Can you extract, word for word, everything from the line containing "You are a GUI" down to the end of the lines below, leaving the pictures out of your answer?
* Start INPUT RECORDS *
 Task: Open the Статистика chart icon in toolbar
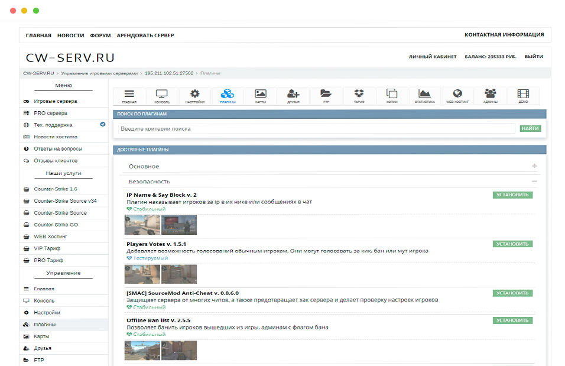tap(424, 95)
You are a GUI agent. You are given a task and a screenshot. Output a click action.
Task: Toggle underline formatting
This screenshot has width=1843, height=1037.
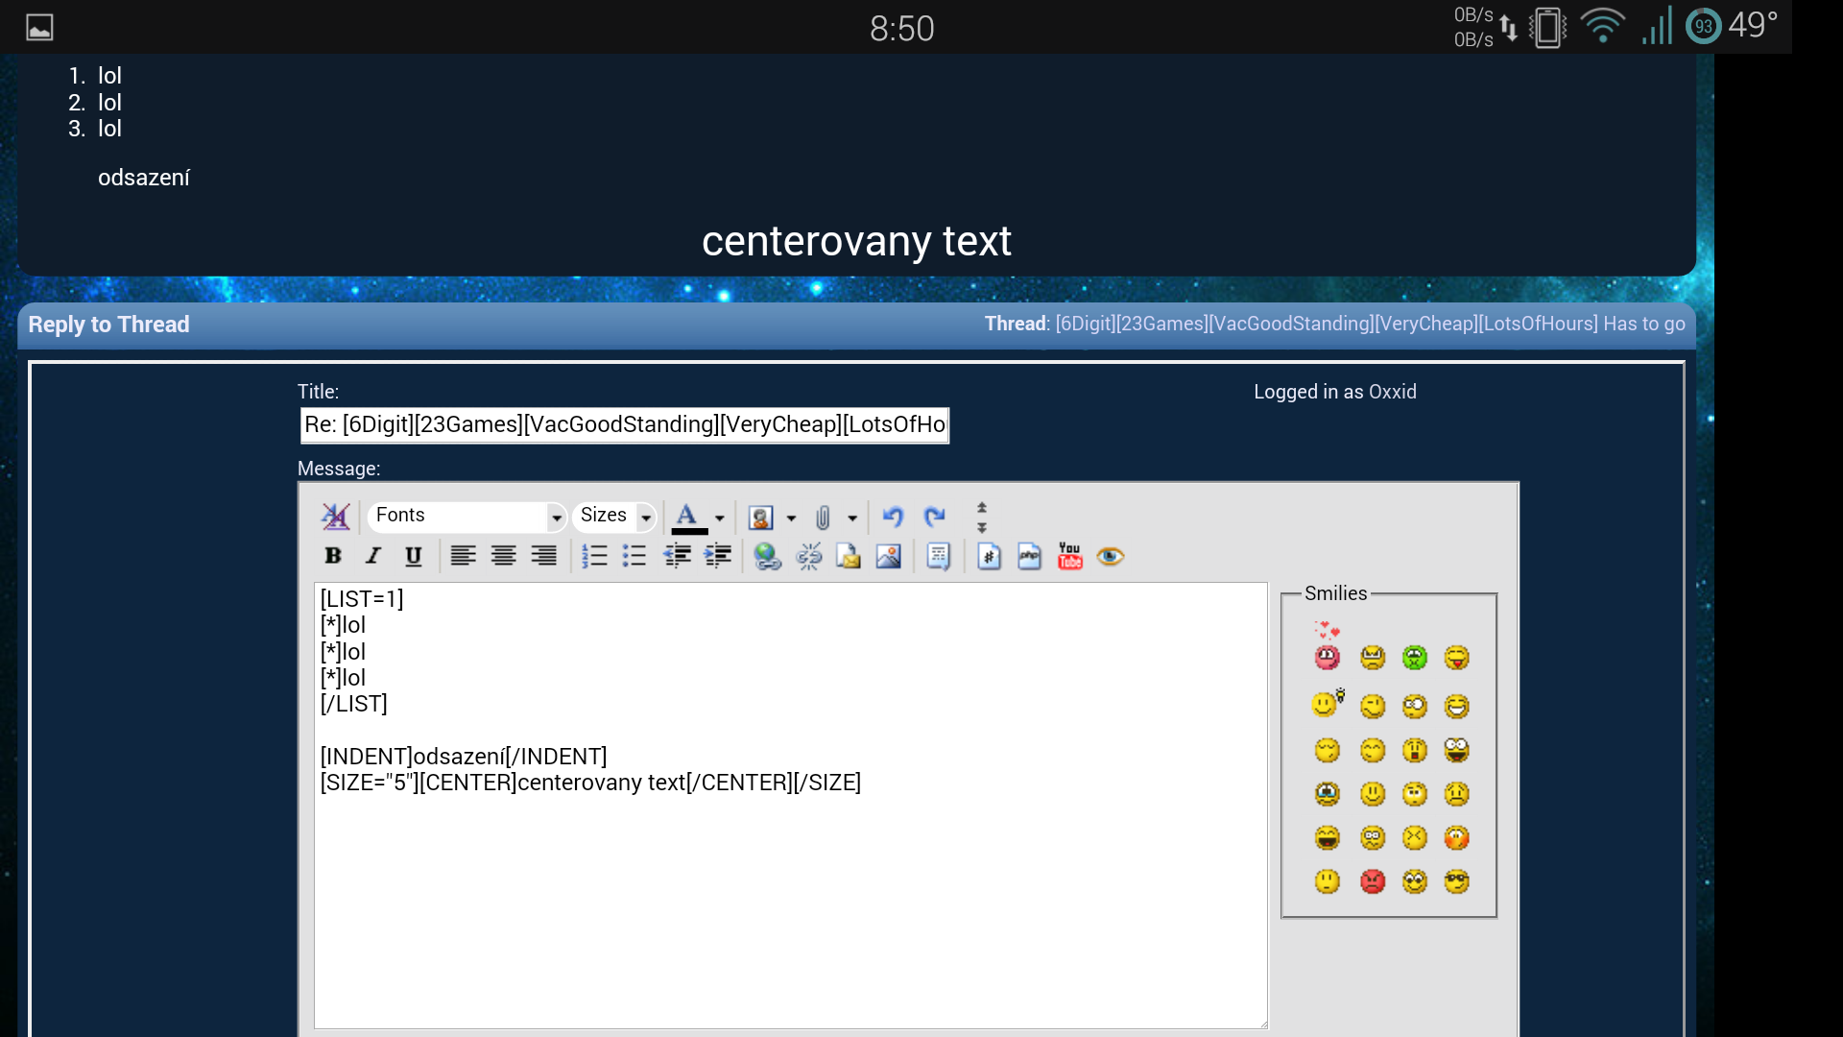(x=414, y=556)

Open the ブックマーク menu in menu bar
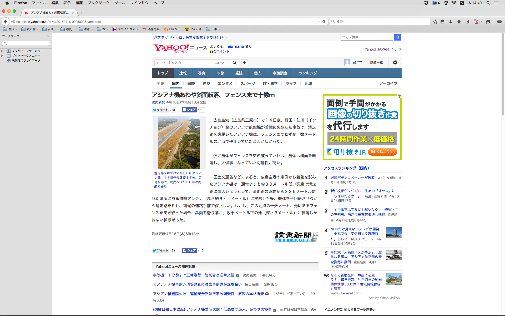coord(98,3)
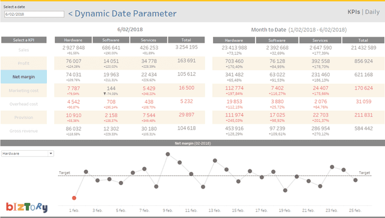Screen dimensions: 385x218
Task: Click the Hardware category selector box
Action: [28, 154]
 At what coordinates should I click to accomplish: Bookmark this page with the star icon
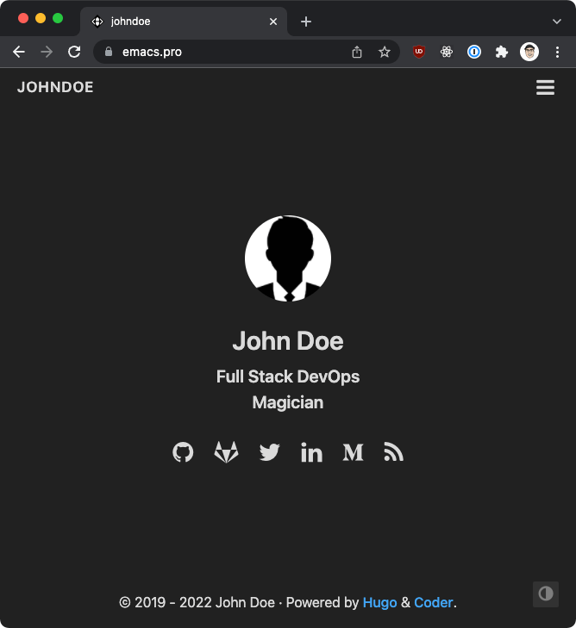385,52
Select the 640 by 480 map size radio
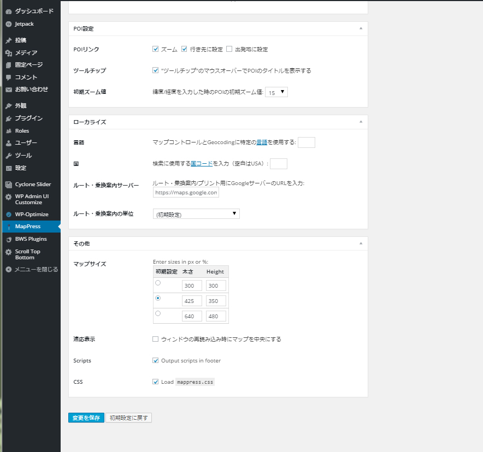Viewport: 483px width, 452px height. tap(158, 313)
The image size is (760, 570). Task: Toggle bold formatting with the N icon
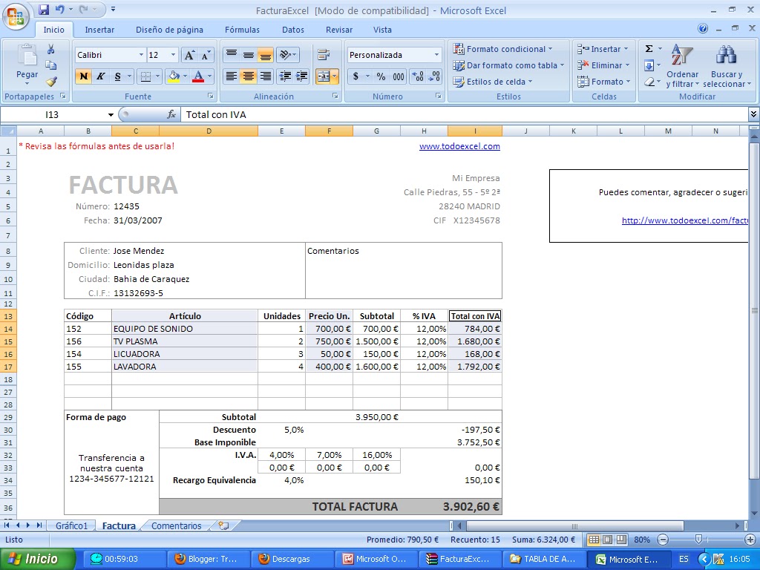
* End INPUT RECORDS *
THE SOLUTION.
You are a GUI agent. You are given a task and a screenshot. Output a click action.
Task: Toggle underline formatting
This screenshot has width=1843, height=1037.
(x=414, y=556)

Open the ブックマーク menu in menu bar
coord(98,3)
Screen dimensions: 385x218
Task: Click the Hardware category selector box
Action: [28, 154]
 At what coordinates should I click to accomplish: Bookmark this page with the star icon
385,52
Select the 640 by 480 map size radio
Viewport: 483px width, 452px height. tap(158, 313)
The image size is (760, 570). Task: Toggle bold formatting with the N icon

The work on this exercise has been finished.